| DESCRIPTION OF THE TASK |
Print the whole listing again exactly as it stands, leaving out any images.

| DATASET EXTRACT |
━━━━━━━━━━━━━━━━━━━━━━━━━━━━━━
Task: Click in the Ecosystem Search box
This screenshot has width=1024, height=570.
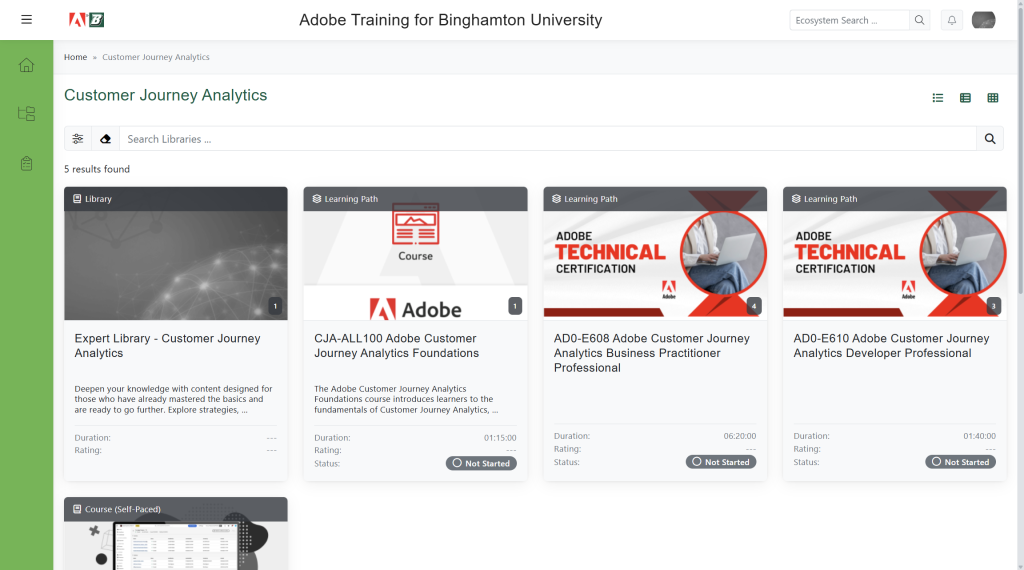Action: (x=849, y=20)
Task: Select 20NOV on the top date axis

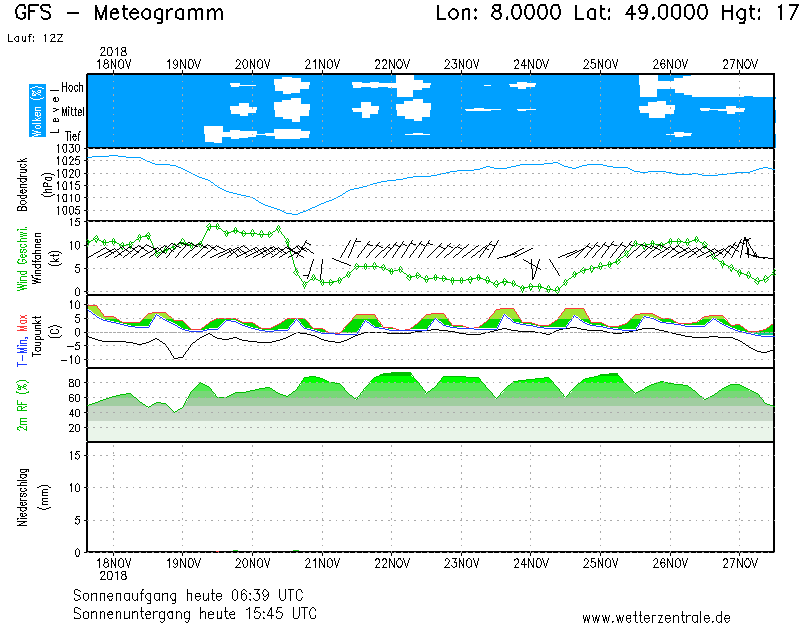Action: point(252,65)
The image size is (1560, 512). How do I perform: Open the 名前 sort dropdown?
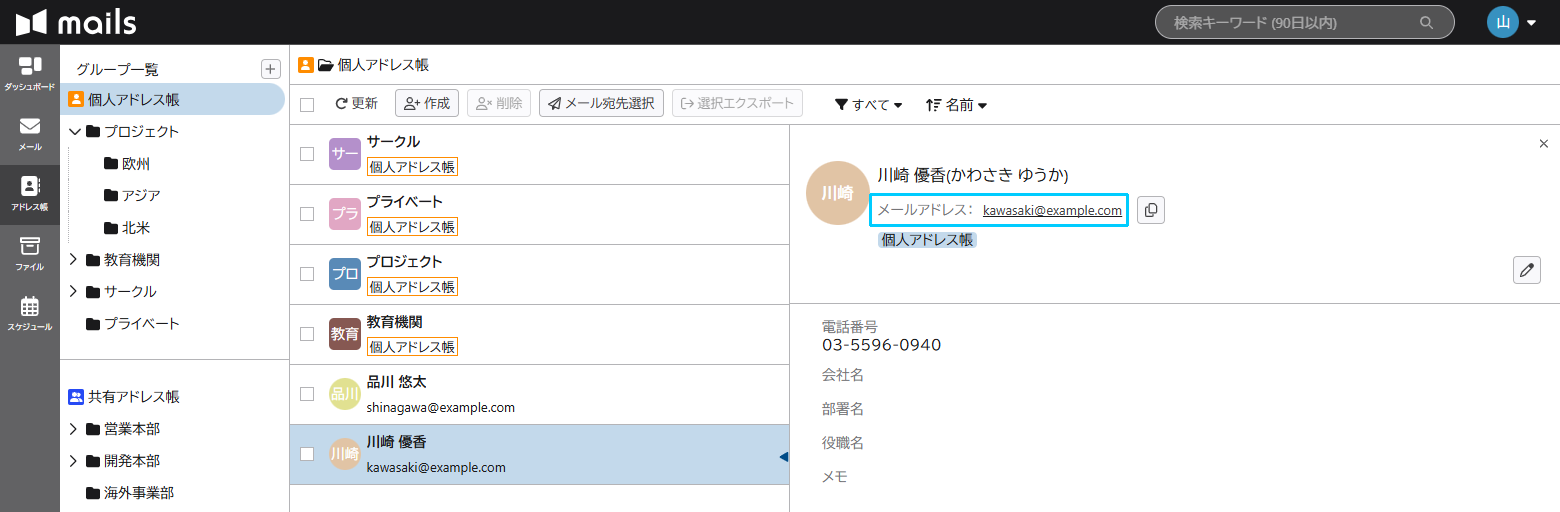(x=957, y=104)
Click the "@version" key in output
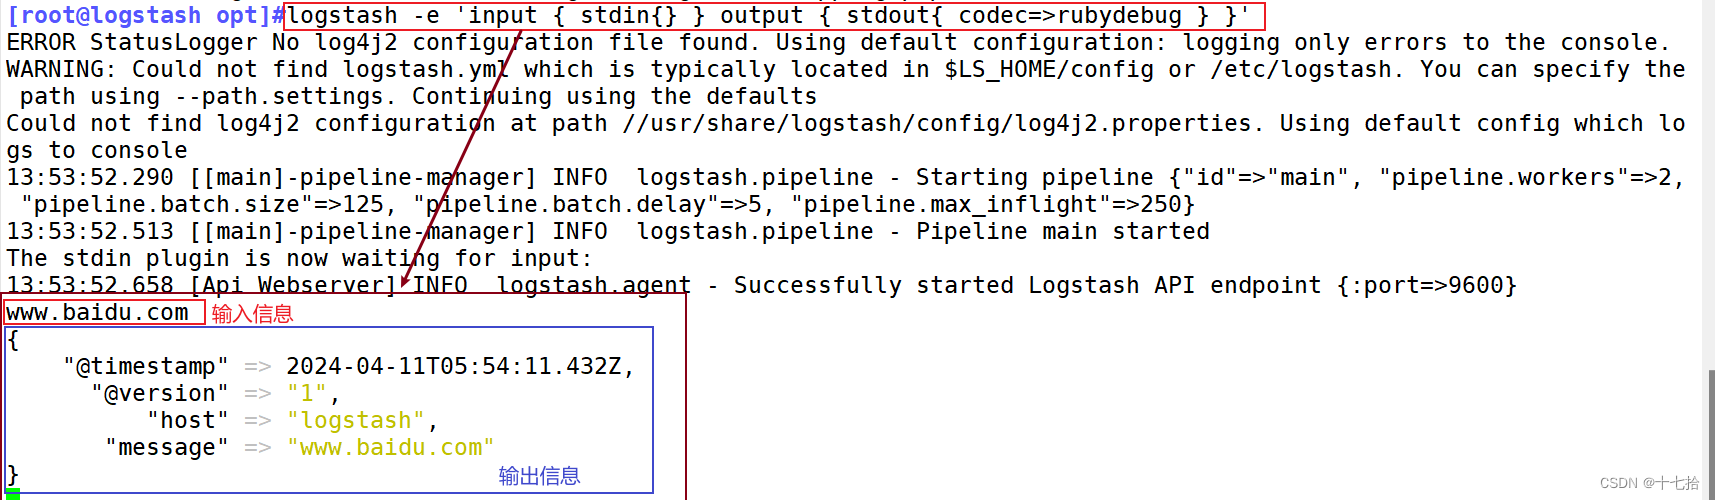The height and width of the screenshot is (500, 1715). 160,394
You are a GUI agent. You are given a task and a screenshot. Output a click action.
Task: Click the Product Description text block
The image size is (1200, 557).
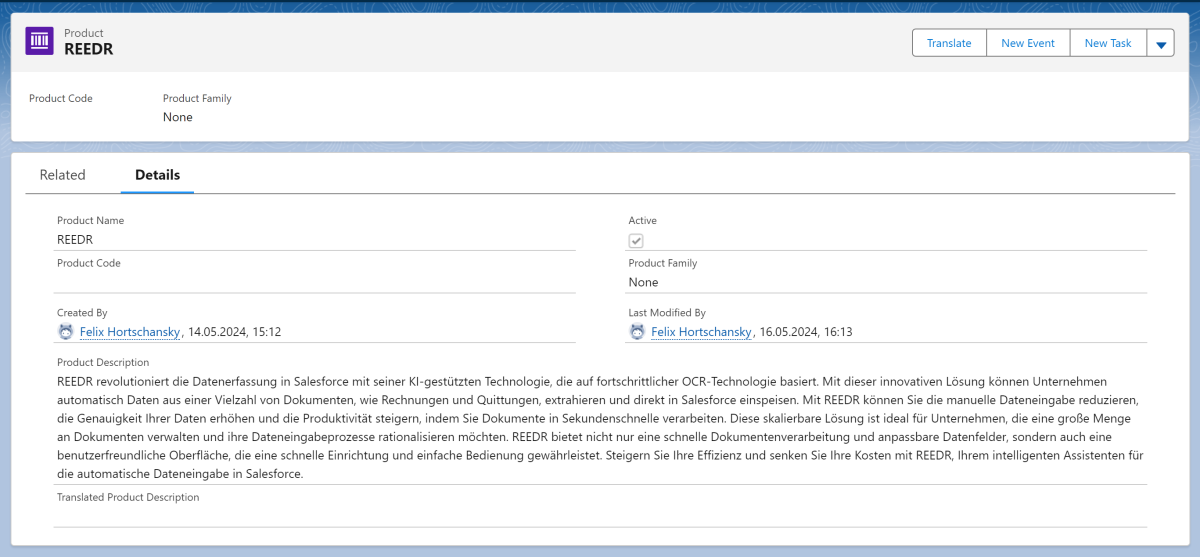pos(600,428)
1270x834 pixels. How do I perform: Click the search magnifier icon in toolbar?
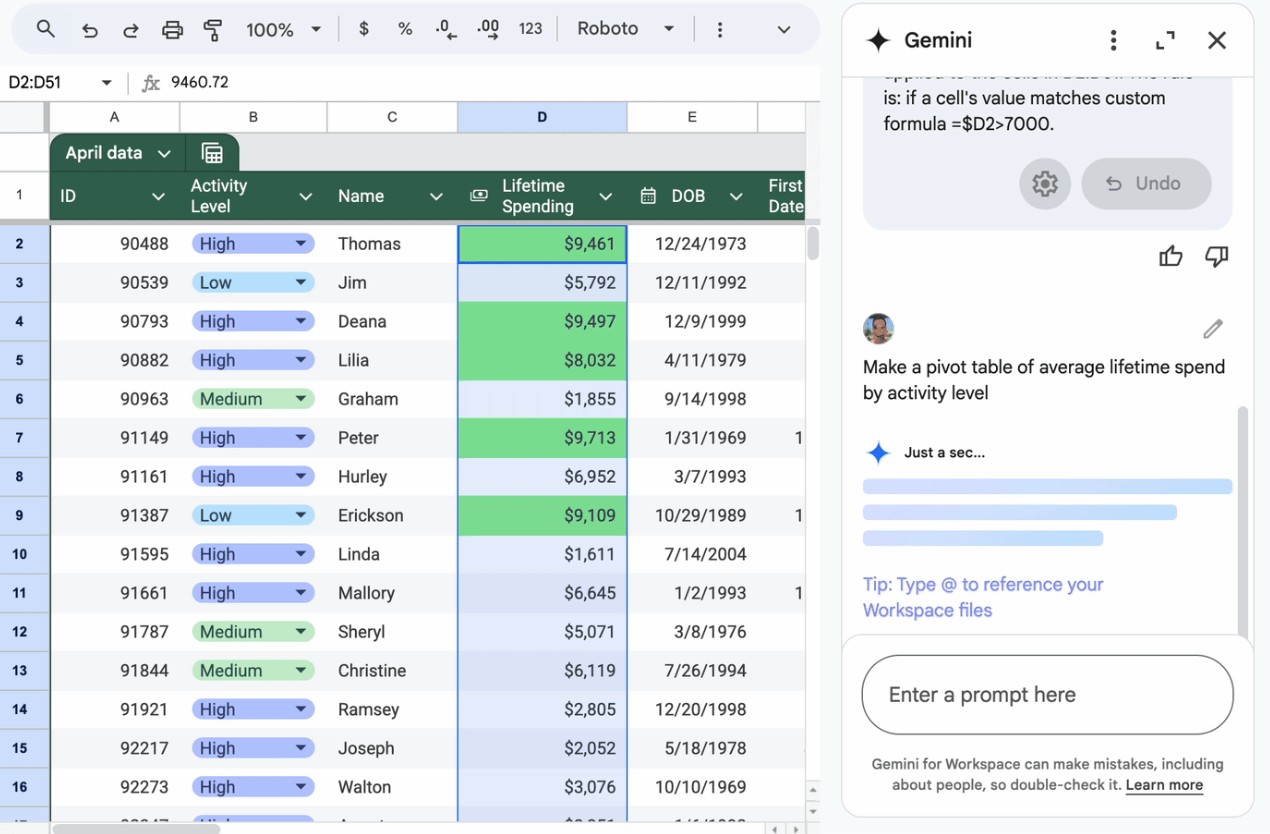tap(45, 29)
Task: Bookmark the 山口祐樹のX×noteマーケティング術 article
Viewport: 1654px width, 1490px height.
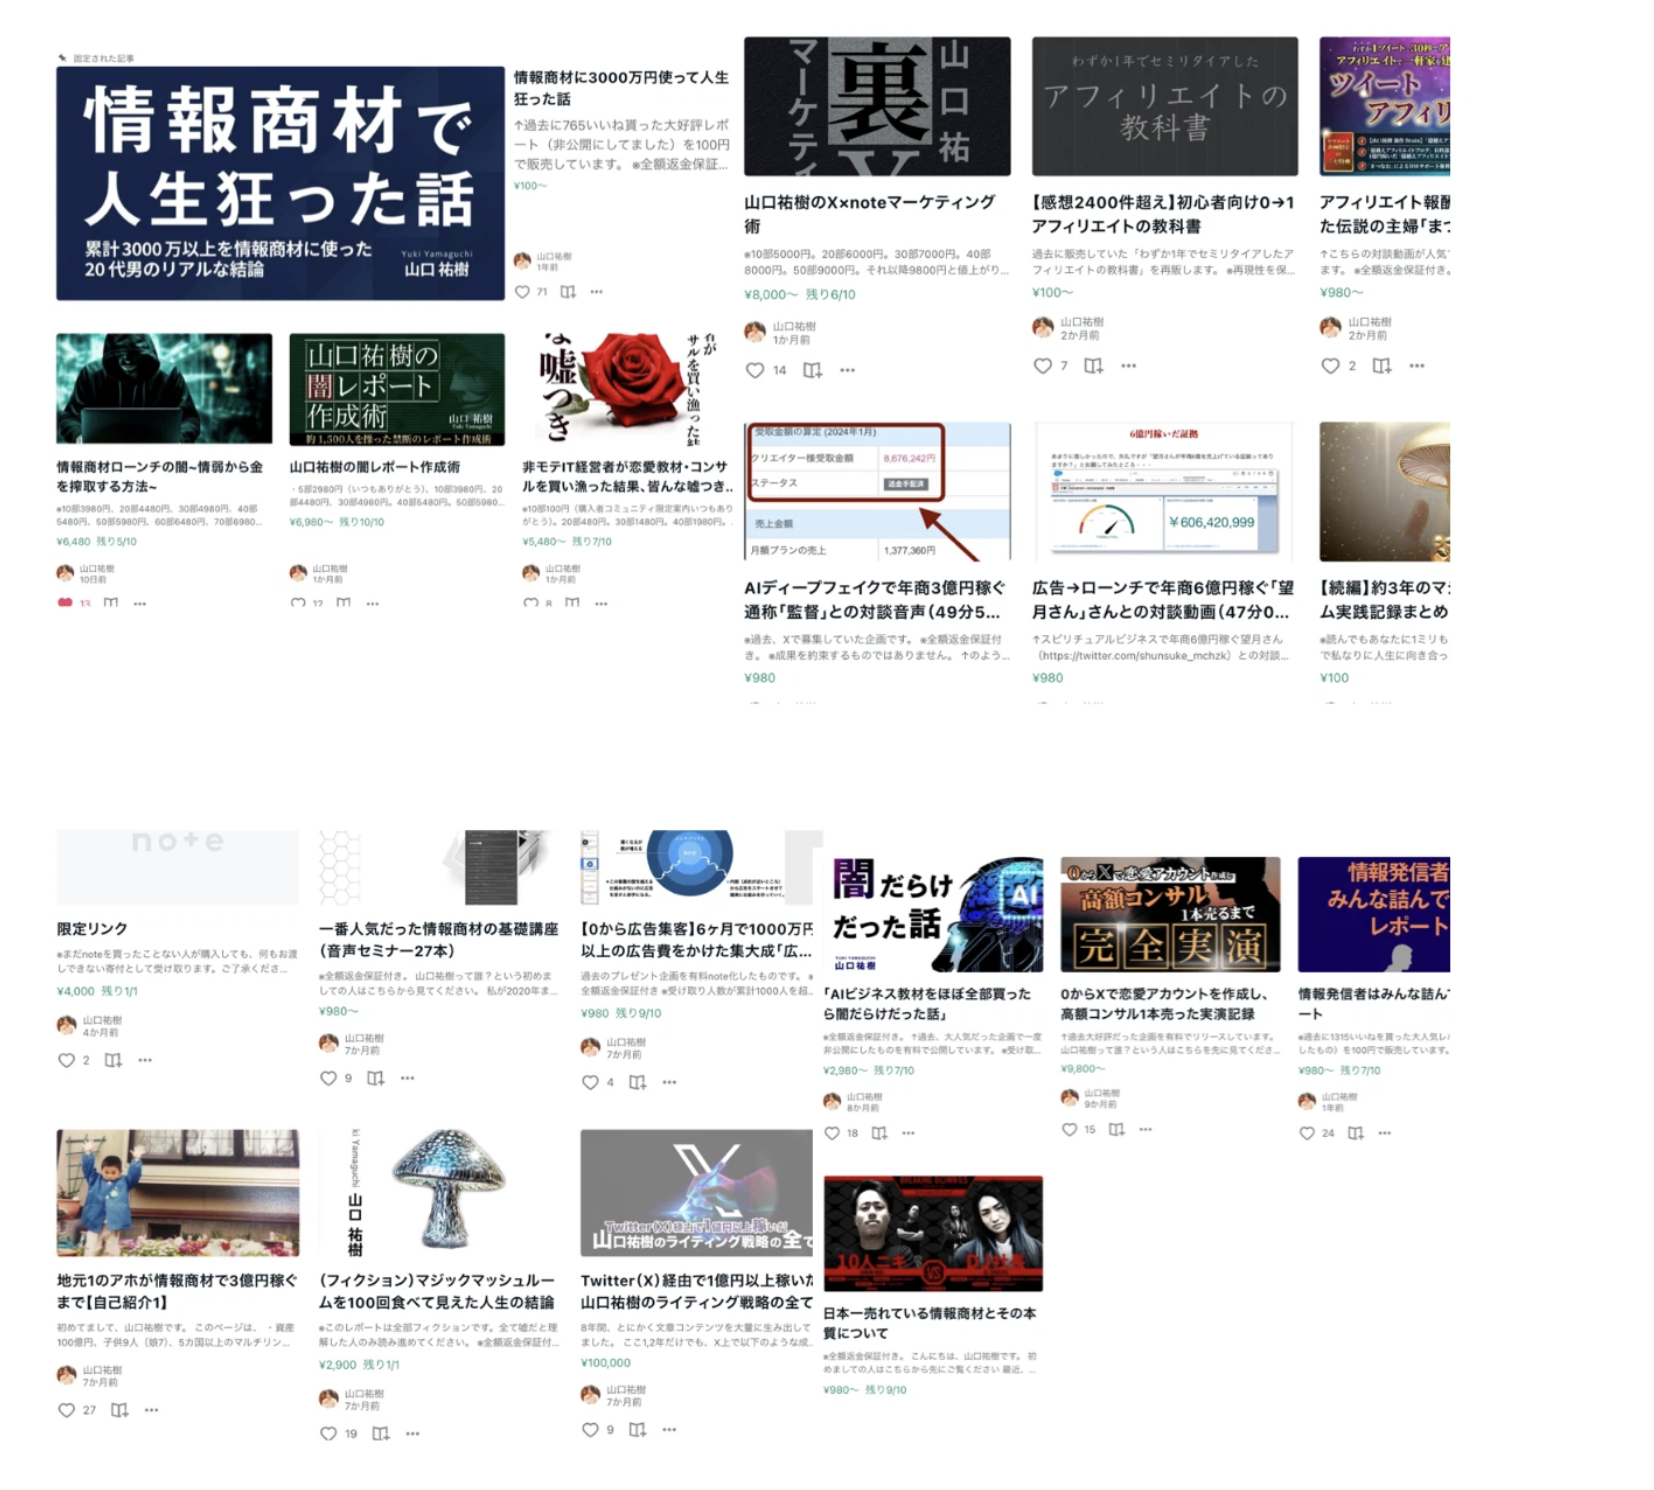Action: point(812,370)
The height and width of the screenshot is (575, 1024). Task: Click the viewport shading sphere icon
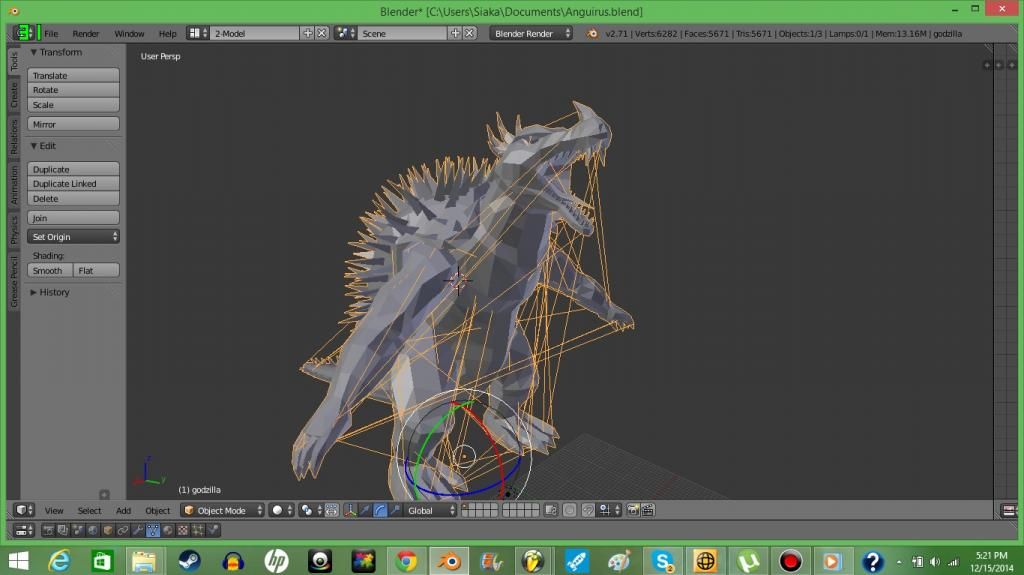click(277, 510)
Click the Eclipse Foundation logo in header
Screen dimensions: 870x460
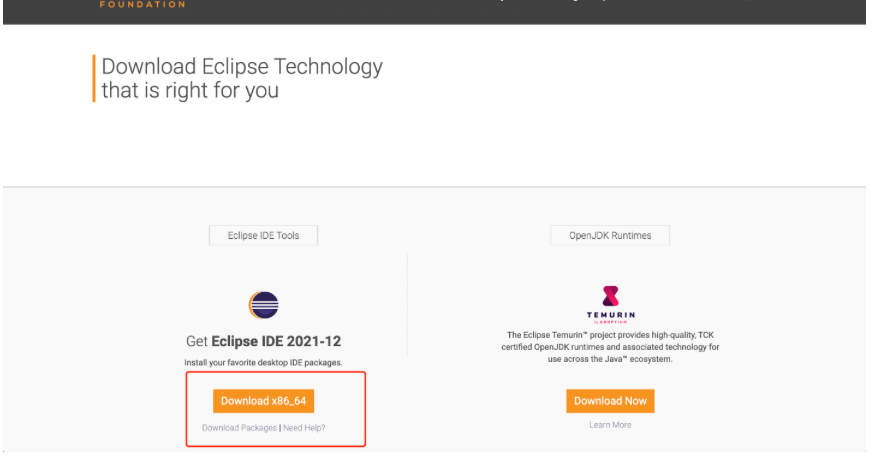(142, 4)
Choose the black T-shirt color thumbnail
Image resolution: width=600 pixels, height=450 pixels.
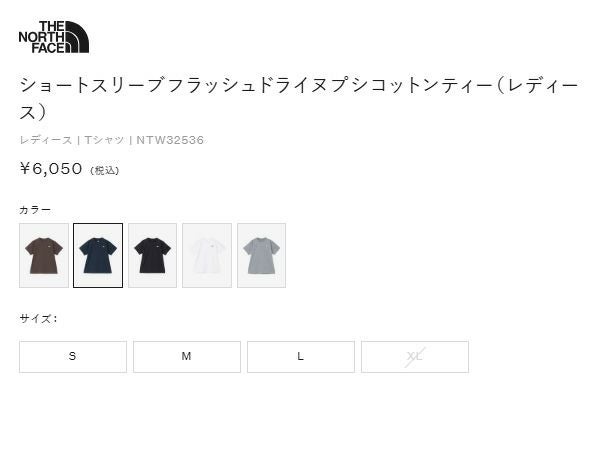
━━━━━━━━━━━━━━━━━━━━━━━━━━━━━━
| THE ANSWER |
Task: Click in the Ecosystem Search box
This screenshot has width=1024, height=570.
Action: (x=849, y=20)
Task: Select 20NOV on the top date axis

Action: point(252,65)
The image size is (1560, 512). How do I perform: Open the 名前 sort dropdown?
(x=957, y=104)
Click the "@version" key in output
The height and width of the screenshot is (500, 1715). 160,394
You are a GUI agent. You are given a task and a screenshot. Output a click action.
Task: Click the Product Description text block
The image size is (1200, 557).
pos(600,428)
1270x834 pixels. How do I perform: Click the search magnifier icon in toolbar?
tap(45, 29)
Task: Bookmark the 山口祐樹のX×noteマーケティング術 article
Viewport: 1654px width, 1490px height.
Action: point(812,370)
The height and width of the screenshot is (575, 1024). Task: Click the viewport shading sphere icon
click(277, 510)
Click the Eclipse Foundation logo in header
Screen dimensions: 870x460
(142, 4)
Choose the black T-shirt color thumbnail
Image resolution: width=600 pixels, height=450 pixels.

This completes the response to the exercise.